O torneio Challenger decorria em Fujeira, cidade situada a pouco mais de 100 quilómetros de Dubai. A prova integrava o calendário oficial da ATP e fazia parte de uma sequência competitiva prevista para a região.

Além do evento desta semana, estavam agendados um segundo Challenger para os dias seguintes, bem como dois torneios do circuito ITF. A explosão registada no Centro de Petróleo do Porto, causada por estilhaços do sistema antimísseis do país, alterou radicalmente o cenário.

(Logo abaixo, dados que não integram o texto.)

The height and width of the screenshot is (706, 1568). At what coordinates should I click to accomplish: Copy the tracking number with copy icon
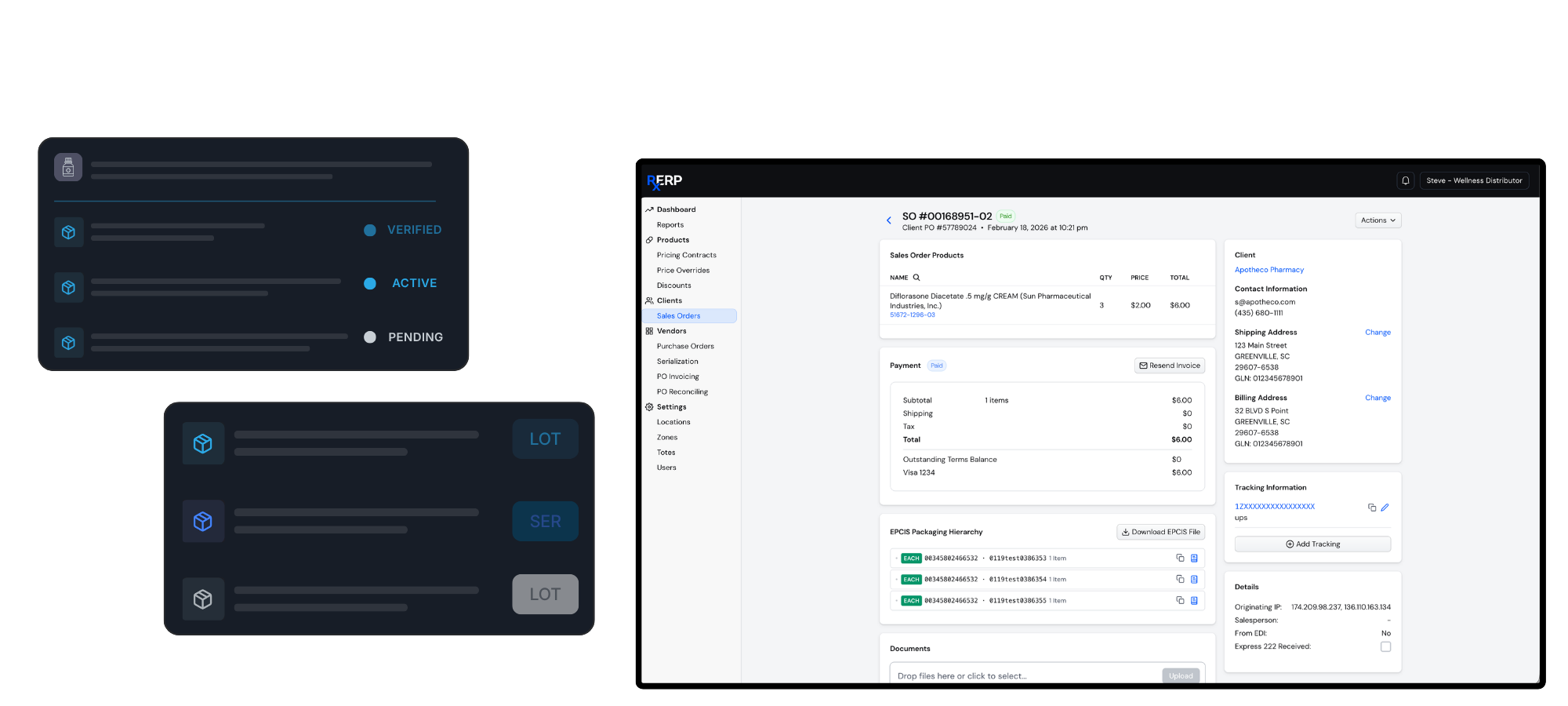(x=1372, y=508)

A prioridade passou a ser a segurança.

O cancelamento do torneio foi anunciado horas depois do incidente. A organização optou pela interrupção da competição e pela iniciação de procedimentos de saída para atletas e equipas técnicas.

Frederico Silva entre os afetados

Frederico Silva é um dos jogadores que se encontravam em prova no momento da suspensão. O português, habitual presença no circuito Challenger, aguardava orientações para abandonar o Médio Oriente, numa situação que ultrapassou claramente a esfera desportiva.

A incerteza marcou as horas seguintes.

A decisão inicial de cobrar os bilhetes de passagem dos voos agravou o clima de tensão. O recuo da ATP contribuiu para acalmar os ânimos. No entanto, deixou marcas na perceção dos atletas quanto à gestão da crise.

Gestão sob escrutínio

A resposta do organismo que tutela o circuito Challenger acabou por alinhar com aquilo que os jogadores consideravam ser a responsabilidade natural da entidade organizadora. Em cenários de risco, a segurança e a logística de evacuação tendem a ser assumidas pelas estruturas que promovem os eventos.

O episódio levanta, ainda assim, questões sobre protocolos de emergência e comunicação em contextos de instabilidade geopolítica.

O circuito profissional é global. Expõe jogadores a realidades distintas.

Nem sempre previsíveis.

A decisão final da ATP permitiu encerrar a polémica imediatamente, mas a sucessão de acontecimentos em Fujeira ficará como um dos episódios mais marcantes da temporada no circuito secundário.

Num momento em que o foco deveria estar apenas no ténis, a prioridade tornou-se ser sair em segurança.